§ What is needed: A verbatim reproduction of the lines below, from the line containing "708x415 pixels." through the line containing "Task: Click the android系统架构之路", both ends included, is the whole required output.

(Collected data)
--- --- ---
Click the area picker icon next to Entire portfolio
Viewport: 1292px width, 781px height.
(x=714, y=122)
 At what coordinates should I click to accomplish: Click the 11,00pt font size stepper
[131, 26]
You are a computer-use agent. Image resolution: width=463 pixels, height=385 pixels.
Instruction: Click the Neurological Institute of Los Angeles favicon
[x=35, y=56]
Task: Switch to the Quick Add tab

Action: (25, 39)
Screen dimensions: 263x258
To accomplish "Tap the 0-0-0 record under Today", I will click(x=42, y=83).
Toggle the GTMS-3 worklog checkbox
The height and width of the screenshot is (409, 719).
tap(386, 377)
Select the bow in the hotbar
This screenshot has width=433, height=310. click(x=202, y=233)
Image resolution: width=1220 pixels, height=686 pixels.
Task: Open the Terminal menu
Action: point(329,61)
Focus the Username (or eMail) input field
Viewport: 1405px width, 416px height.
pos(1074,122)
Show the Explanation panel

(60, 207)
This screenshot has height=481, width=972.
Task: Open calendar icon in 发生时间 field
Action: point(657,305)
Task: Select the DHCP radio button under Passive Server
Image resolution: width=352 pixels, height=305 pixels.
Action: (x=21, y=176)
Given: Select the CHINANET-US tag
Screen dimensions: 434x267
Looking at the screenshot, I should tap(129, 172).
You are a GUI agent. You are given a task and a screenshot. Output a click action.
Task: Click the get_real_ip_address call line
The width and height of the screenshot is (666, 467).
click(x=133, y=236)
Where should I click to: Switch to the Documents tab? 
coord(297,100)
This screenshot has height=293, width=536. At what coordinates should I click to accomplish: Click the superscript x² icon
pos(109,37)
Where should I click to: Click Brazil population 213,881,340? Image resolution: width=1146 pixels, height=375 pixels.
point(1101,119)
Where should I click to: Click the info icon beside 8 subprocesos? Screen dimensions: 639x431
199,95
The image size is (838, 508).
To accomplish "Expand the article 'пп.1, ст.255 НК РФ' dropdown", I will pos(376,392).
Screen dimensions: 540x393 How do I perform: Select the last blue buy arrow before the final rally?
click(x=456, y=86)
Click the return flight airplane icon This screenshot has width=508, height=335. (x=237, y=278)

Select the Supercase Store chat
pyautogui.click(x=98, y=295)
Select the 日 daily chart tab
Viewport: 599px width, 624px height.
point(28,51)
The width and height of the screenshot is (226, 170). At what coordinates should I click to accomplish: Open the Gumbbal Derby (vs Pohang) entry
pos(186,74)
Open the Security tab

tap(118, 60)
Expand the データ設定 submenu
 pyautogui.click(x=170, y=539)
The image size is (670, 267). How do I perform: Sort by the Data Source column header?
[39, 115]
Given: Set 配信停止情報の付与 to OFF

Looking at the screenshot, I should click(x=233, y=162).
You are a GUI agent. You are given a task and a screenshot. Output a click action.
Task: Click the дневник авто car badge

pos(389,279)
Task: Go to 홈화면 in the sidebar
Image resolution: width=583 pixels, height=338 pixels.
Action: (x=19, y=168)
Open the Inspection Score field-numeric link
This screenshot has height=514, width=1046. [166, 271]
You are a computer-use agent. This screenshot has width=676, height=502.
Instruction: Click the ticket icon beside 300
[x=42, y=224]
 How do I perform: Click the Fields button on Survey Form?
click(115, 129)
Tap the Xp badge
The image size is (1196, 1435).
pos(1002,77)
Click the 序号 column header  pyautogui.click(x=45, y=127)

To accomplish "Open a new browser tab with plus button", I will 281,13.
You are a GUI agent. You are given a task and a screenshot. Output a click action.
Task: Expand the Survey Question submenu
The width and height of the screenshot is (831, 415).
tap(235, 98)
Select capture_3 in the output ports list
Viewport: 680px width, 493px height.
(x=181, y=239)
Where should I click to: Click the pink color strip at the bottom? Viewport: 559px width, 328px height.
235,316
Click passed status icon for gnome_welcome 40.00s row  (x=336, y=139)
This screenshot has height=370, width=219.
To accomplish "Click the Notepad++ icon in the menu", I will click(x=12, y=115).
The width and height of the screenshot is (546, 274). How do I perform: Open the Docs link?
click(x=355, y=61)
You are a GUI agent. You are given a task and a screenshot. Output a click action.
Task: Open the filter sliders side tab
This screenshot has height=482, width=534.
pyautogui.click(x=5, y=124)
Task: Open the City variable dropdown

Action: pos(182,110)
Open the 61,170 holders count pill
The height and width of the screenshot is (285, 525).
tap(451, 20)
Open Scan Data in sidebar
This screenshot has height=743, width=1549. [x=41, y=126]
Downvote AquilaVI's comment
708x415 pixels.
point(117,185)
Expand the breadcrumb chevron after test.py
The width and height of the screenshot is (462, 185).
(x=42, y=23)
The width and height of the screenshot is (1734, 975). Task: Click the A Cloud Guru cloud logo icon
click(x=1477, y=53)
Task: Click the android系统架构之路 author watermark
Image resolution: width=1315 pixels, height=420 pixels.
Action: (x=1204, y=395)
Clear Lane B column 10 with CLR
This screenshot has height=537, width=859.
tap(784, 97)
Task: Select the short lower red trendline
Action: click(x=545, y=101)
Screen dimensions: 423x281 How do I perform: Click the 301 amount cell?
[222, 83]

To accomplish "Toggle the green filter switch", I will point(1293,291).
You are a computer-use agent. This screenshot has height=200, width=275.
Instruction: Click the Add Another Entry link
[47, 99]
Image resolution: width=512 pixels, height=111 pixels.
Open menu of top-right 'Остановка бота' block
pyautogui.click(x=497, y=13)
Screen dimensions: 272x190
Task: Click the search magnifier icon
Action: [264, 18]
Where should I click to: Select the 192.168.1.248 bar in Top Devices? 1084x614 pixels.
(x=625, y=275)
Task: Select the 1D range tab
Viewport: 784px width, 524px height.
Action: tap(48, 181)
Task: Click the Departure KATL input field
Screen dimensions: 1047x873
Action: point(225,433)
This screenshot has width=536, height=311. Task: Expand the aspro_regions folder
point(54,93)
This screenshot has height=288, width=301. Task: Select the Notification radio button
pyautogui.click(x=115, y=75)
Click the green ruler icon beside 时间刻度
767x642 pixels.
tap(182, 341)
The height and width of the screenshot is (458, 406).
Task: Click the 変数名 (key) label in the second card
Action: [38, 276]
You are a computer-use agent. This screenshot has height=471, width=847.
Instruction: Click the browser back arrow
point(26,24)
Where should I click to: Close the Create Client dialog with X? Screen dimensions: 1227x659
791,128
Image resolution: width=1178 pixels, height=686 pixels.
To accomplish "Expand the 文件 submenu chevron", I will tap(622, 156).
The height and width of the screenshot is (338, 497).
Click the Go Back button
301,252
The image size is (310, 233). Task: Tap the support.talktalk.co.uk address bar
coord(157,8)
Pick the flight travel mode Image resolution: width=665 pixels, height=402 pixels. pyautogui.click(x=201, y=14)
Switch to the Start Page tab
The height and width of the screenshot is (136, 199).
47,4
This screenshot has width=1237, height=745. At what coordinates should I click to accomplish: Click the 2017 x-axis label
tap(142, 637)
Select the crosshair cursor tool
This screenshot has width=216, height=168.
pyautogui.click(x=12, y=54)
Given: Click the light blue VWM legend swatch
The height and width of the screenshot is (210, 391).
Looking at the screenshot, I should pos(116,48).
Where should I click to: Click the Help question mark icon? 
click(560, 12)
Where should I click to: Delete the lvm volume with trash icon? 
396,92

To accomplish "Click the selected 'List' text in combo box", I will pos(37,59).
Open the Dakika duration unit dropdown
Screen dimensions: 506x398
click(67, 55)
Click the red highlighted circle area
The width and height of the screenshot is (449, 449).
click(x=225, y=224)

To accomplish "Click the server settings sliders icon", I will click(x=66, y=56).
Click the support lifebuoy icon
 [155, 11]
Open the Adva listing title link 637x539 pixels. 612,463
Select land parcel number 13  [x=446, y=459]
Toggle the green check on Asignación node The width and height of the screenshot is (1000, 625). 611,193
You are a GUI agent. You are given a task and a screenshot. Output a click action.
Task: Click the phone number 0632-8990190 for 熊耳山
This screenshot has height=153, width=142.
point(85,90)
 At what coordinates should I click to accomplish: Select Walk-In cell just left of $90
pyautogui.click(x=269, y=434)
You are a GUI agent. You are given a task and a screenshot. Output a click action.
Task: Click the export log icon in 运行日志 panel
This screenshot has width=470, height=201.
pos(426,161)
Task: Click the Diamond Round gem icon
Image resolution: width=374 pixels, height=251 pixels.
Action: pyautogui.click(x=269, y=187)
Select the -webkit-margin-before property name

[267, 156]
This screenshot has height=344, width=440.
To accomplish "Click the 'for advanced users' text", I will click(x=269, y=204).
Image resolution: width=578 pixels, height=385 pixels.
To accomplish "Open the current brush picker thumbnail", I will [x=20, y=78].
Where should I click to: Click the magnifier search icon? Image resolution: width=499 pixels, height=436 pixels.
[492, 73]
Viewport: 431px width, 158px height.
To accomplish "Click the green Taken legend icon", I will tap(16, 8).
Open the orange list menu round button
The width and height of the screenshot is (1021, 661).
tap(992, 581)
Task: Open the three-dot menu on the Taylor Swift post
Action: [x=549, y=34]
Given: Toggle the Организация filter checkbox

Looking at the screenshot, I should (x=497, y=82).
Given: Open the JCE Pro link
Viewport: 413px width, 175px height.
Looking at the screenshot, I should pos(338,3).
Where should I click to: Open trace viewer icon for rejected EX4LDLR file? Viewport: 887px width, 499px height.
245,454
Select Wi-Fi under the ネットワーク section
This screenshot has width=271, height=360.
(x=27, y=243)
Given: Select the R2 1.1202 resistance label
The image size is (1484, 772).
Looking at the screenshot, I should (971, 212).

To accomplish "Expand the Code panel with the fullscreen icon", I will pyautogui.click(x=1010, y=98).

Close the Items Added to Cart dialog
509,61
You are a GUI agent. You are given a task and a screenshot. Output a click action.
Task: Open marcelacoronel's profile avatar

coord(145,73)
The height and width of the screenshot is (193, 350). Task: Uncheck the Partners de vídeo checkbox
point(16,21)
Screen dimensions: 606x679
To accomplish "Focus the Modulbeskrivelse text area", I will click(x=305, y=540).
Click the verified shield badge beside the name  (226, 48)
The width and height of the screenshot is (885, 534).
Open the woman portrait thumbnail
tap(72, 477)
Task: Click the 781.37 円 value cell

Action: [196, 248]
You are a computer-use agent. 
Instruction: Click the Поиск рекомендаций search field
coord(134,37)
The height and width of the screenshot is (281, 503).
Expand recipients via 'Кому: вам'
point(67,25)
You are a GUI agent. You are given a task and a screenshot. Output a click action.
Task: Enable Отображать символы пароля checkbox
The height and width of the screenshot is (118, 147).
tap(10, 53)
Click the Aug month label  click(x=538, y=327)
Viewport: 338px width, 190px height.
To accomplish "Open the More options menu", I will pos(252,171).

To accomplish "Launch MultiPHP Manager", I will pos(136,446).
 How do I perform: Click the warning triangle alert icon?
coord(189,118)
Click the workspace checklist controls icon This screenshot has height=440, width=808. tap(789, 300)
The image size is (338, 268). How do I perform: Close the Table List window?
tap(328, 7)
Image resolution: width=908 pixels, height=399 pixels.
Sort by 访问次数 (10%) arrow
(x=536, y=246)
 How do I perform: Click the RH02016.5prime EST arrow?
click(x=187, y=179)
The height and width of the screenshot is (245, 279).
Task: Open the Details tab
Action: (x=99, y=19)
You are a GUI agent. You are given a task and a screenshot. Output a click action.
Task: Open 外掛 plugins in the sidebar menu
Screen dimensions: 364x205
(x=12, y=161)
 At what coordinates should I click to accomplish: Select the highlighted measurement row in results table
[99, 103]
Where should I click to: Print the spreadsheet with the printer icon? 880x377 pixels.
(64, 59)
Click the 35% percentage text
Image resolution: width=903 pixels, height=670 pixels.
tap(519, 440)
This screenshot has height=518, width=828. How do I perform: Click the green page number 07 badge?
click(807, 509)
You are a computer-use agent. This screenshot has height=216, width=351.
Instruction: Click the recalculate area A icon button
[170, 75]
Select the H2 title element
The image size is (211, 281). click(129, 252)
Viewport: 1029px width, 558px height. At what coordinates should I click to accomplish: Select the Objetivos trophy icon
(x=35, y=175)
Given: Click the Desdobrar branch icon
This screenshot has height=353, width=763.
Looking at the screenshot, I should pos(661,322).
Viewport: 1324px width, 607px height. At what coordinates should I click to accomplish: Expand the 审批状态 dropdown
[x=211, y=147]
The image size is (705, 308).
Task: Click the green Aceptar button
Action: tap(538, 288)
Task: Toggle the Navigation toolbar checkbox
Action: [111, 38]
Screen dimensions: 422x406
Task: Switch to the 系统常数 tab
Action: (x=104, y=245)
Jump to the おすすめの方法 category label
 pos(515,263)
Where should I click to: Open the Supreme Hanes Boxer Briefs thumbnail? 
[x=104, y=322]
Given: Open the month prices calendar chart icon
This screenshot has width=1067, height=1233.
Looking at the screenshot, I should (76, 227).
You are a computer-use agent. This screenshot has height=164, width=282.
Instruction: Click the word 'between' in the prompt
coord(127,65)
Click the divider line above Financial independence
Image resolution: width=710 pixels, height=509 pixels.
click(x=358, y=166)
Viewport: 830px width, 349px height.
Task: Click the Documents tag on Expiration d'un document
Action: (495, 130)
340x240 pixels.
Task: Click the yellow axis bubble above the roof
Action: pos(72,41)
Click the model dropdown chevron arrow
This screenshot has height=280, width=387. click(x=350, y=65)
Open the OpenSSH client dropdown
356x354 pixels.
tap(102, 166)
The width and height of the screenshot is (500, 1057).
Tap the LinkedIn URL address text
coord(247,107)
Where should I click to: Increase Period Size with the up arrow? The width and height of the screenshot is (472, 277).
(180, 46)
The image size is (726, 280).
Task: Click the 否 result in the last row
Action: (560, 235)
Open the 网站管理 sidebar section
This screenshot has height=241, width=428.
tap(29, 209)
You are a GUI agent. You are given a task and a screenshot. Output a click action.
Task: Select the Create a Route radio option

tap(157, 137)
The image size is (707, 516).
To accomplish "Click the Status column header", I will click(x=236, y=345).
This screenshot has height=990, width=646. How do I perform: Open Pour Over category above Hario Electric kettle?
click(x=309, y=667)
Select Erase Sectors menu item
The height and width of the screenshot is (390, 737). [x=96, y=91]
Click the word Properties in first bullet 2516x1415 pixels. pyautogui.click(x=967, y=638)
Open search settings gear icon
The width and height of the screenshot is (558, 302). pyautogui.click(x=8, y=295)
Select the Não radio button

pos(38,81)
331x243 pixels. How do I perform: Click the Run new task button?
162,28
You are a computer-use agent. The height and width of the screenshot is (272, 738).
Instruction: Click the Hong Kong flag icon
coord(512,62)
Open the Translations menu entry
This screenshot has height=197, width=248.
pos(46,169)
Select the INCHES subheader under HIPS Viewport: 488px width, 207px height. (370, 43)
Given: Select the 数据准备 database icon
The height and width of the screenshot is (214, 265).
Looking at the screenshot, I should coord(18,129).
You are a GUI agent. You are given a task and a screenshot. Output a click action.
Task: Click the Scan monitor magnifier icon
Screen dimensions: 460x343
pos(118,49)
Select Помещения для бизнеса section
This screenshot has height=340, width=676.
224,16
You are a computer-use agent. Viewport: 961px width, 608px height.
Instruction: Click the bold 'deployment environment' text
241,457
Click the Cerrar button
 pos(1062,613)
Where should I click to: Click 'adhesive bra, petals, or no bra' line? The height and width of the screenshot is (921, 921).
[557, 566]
--- --- ---
§ Written solution:
708x415 pixels.
point(117,185)
Expand the breadcrumb chevron after test.py
The width and height of the screenshot is (462, 185).
(x=42, y=23)
The width and height of the screenshot is (1734, 975). Task: Click the A Cloud Guru cloud logo icon
click(x=1477, y=53)
Task: Click the android系统架构之路 author watermark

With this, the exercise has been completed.